Current, Voltage, and Resistance

water coming out of a water hose- current and voltageLet’s start with an example of water flowing through a water hose since we are all familiar with this. You start the water flowing by opening a spigot (technically called a hose bib). Almost immediately, water begins to flow out of the end of the hose. As long as nothing is changed, that same amount of water will continue to flow out of the hose indefinitely. The amount of water that is flowing out of the hose is called the flowrate and is commonly measured in gallons per minute (gpm). If you were to run the water into a 5-gallon bucket and time how long it takes the bucket to fill up, you could measure the flow rate of the water. Let’s assume that you do this and that the flowrate that you measure is 8 gpm.

Now, you turn the spigot to partially close it and slow the flow of the water. Now, if you run water into that bucket, you might measure the flowrate to be only 5 gpm. This is because you have created a resistance to flow by partially closing the spigot. If you connect the pressure gauge and measure the pressure, it will still measure 60 psi, indicating that the pressure has not changed. Closing the spigot only changed the flowrate, it does not change the pressure.

After measuring the pressure, you remove the gauge and turn the water back on. As you are running the water, there is a small break in the city water line that brings water to your neighborhood. This break causes a drop in the water pressure at your home. When this happens, you notice that the water is only shooting out of the end of your hose and going about half as far. Now, when you hook up the pressure gauge, the gauge may only read 30 – 35 psi. After checking the pressure, you again run water into the bucket and now you only get about 4 gallons per minute – about half of what it was at the beginning of this hypothetical experiment.

In this example, we had three variables/measurements that changed: flowrate, pressure, and how much the spigot was open. Either lowering the pressure to the house or partially closing the spigot to increase the resistance would lower the flowrate, and vice versa. Now let’s relate this to electricity.

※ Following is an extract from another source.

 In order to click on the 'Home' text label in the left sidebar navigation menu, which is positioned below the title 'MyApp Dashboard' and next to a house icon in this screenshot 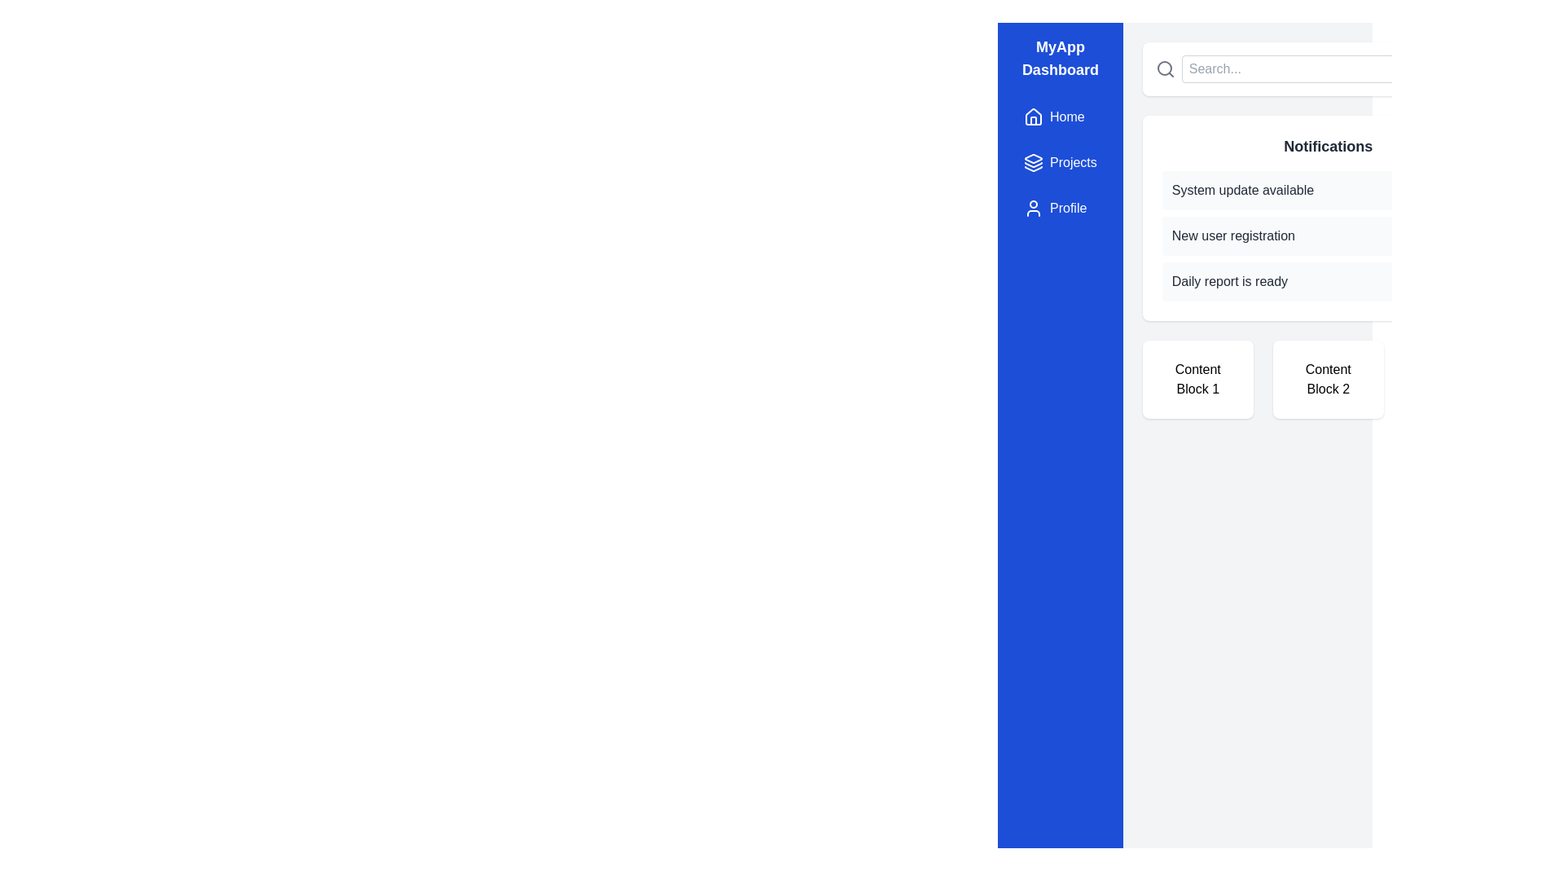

  1. Voltage – Voltage can be compared to the water pressure in our example. Voltage is what causes electricity to flow. If nothing else changes, raising the voltage will cause more electricity to flow. Our homes normally run on 120 volts of electricity. (There are some things that run on 240 volts, but it is not necessary to discuss that here.) For the most part, the voltage on our home’s electrical system remains constant at 120.
  2. Current – Current can be compared to the flow rate of the water in the example above. Just like flowing water is called a current, flowing electricity is called current. Current is measured in amps and tells us how much electricity is actually moving through the wire. It is similar to how much water is moving through the water hose.
  3. Resistance – Resistance can be compared to how much the spigot is opened in our example. It measures how much resistance there is to the flow of electricity. Resistance is measured in ohms. Everything that electricity flows through has some resistance; some things have much more resistance than others. Even the copper wiring in our homes has some resistance to the flow of electricity. Light bulbs, toasters, TVs, all “resist” the flow of electricity to some extent. A light switch can offer a lot of resistance or essentially no resistance to the flow of electricity. When the switch is open (turned OFF), it has essentially infinite resistance to the flow of electricity and stops the flow altogether. When the switch is closed (turned ON), it offers almost no resistance and allows electricity to flow freely.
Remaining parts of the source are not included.